Po co nam dwa obiektywy w smartfonie?

lg-g5-2685

Powodów jest kilka, a każdy producent ma de facto inny pomysł na wykorzystanie podwójnego aparatu. Pomijając dziwne eksperymenty z aparatami 3D, pierwszy realny pomysł na wykorzystanie dwóch aparatów pojawił się w HTC One M8. Obiektywy różniły się ogniskową, a więc jeden z nich miał węższy kąt widzenia od drugiego.

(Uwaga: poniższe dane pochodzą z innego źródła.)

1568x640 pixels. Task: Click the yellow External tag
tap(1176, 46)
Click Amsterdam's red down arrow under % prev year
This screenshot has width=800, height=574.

Podobne rozwiązanie zastosowało LG w modelu G5. W tym smartfonie jeden obiektyw ma standardowy kąt widzenia (78 stopni), natomiast drugi jest obiektywem szerokokątnym (aż 135 st.). Węższy obiektyw rzutuje światło na matrycę o rozdzielczości 16 MP, a szerszy na 8 MP. Zdjęcia z obiektywów nie są w żaden sposób łączone, a więc musimy wybrać, z którego chcemy skorzystać. W aplikacji aparatu możemy przełączać się między jednym obiektywem a drugim.

lg-g5-sample-1
lg-g5-sample-2

Można się spodziewać, że w Huawei P9 moduł aparatu będzie działał w zupełnie inny sposób. Dotychczas w modelu Honor 6 Plus podwójny aparat był wykorzystywany przede wszystkim do redukcji szumów. Każdy z aparatów ma rozdzielczość 8 MP, a finalne zdjęcie ma 13 MP i jest efektem połączenia obrazu z dwóch kamer. Informacje z dwóch matryc w teorii mają poprawiać jakość zdjęć.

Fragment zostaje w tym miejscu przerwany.